Lost nutrition for want of an outlet



What do you do with a school board and a superintendent when you give them something valuable and they turn it down?

They received a grant worth $1,000 toward a machine that would vend pint-size bottles of flavored cold milk in October 2003. This machine had the potential to give them profits and teach students healthy habits for a lifetime.

The American Dairy Association offered this grant toward a machine that costs $3,800. One hundred and fifty machines have been placed and 149 of them are profitable. One machine in Strongsville produced $11,000 in five months (Plain Dealer May 17, 2004).

At the Grand Valley Local Schools board meeting June 21, I told them there were only 30 grants left out of 100. They want to wait until the new school is open.
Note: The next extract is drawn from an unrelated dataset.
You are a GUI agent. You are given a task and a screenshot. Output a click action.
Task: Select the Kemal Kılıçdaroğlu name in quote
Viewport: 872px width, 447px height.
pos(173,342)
The grants won’t be around then.

They conveniently pulled out their projected food service budget for next year and said it was $10,000 in the red. Anyone knows a projected budget can reflect anything they want it to; what is really important is the bottom line from last year and previous years’ budgets.

When I said I had a solution and gave examples of success in western Pennsylvania and eastern Ohio with these machines, they switched their excuse to infrastructure (lack of an electrical outlet). With at least four Coke machines plugged in at present, I felt this was a lame excuse. If they really wanted to plug in another machine, they would find a way.

Prior to October 2003, soda pop was flowing from cola machines at lunchtime like the Grand River. Our school board never attempted to stop it. The consumption occurred as long as our students had money in their pockets.

The medical community across America put pressure on the cola companies to stop serving it and now it is prohibited at lunch. In some states like California it is illegal for school systems to sell soda to students.

In one community, the milk machine was completely paid for by local professionals. Dentists and doctors know the value of milk in a child’s life and wanted to support it.

Is it better to support local dairy farmers or the Coca Cola Bottling Company based in Atlanta, Ga.? If our food service is operating in the red, how long has this been going on, which board member has investigated why and what is the solution? Is it a shared responsibility of the parents and the school to supply a healthy diet to all students? Who among you really thinks that lack of an outlet is the real problem?

I get very frustrated when I see things at our school system that could easily be improved or changed and nothing ever happens.